Carbonylacrylic Derivatives and Their Ability to Disrupt Biofilm Formation

Abstract

The rapid emergence of bacterial resistance to antibiotics has greatly pressed the need for novel therapeutics. One of the strategies bacteria use to enhance their resistance toward antibiotics is to embed themselves into polymeric matrices known as a biofilm. Bacteria in a biofilm state are highly resistant towards antibiotics and immune response, thereby more difficult to eradicate. Hence, antibiofilm agents are considered an alternative strategy to unravel problems regarding bacterial antibiotic resistance. Our lab has focused on bacterial communication process called quorum sensing (QS), which is crucial for bacteria to conduct group behaviors such as biofilm.

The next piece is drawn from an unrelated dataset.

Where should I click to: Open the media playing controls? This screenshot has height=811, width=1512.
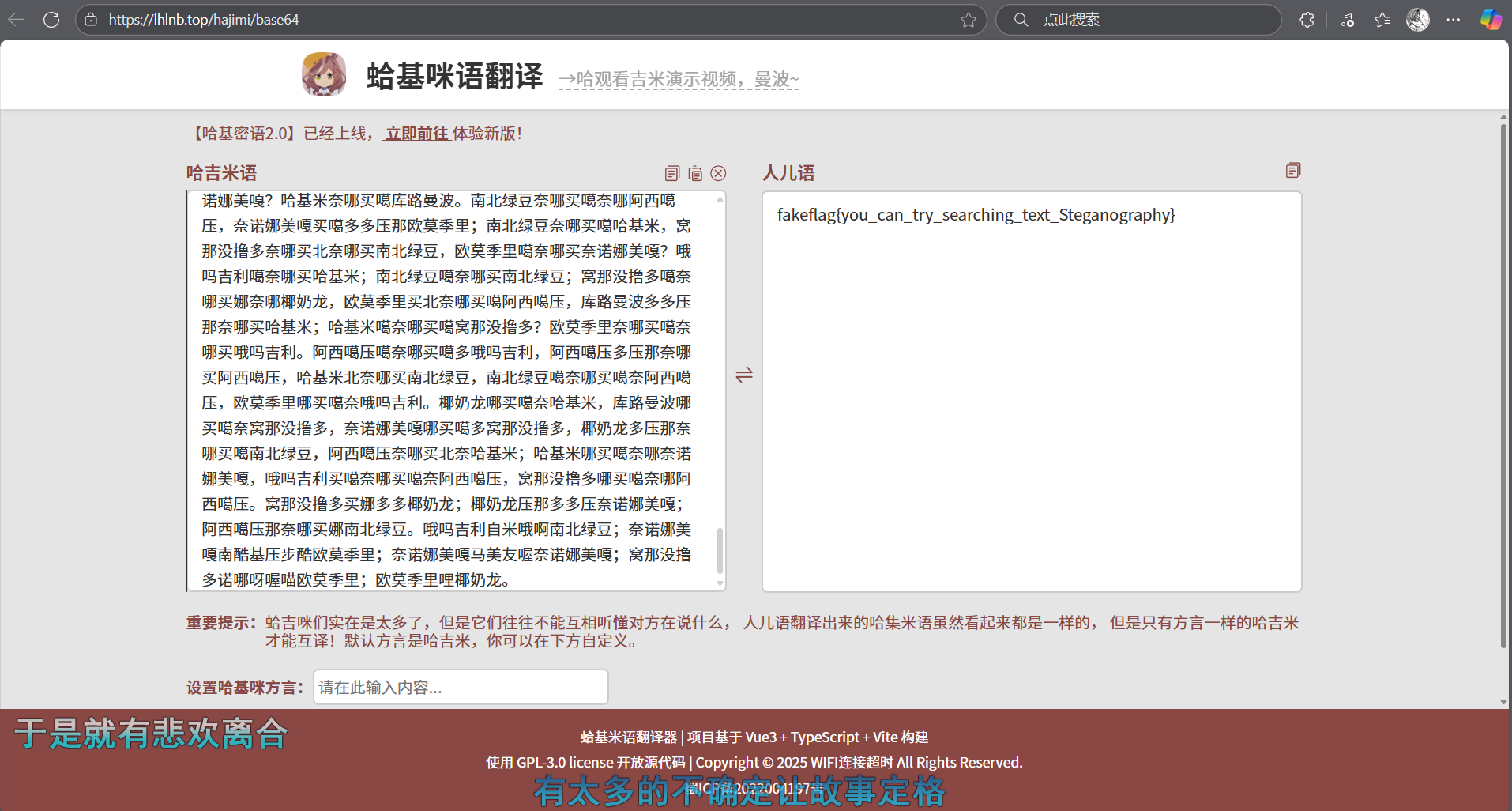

Cysteine residue of LasR, key QS protein regulator, has been suggested to play an important role in QS-mediated biofilm formation. In addition, cysteine-containing biomolecules have been implicated in bacterial pathogenesis. Herein, we explored the ability of thiol-reactive molecules for their ability to interfere with biofilm formation in pathogenic Gram-negative Pseudomonas aeruginosa (P. aeruginosa). We hypothesized that the thiol-reactive molecules could potentially react with sulfhydryl group of cysteine residue of crucial QS enzyme or of cysteine-containing biomolecules that may lead to the reduce in the ability of the pathogen to form biofilm. Carbonylacrylic compounds were previously reported to rapidly undergo thiol-Michael reaction with cysteine-containing proteins under physiological conditions. Total of three new carbonylacrylic derivatives were synthesized and tested for their anti-biofilm activity. All synthesized compounds could inhibit biofilm formation in a concentration-dependent manner without toxicity to bacteria. Derivative 1a exhibited the most potent antibiofilm activity with IC50 of 85 µM.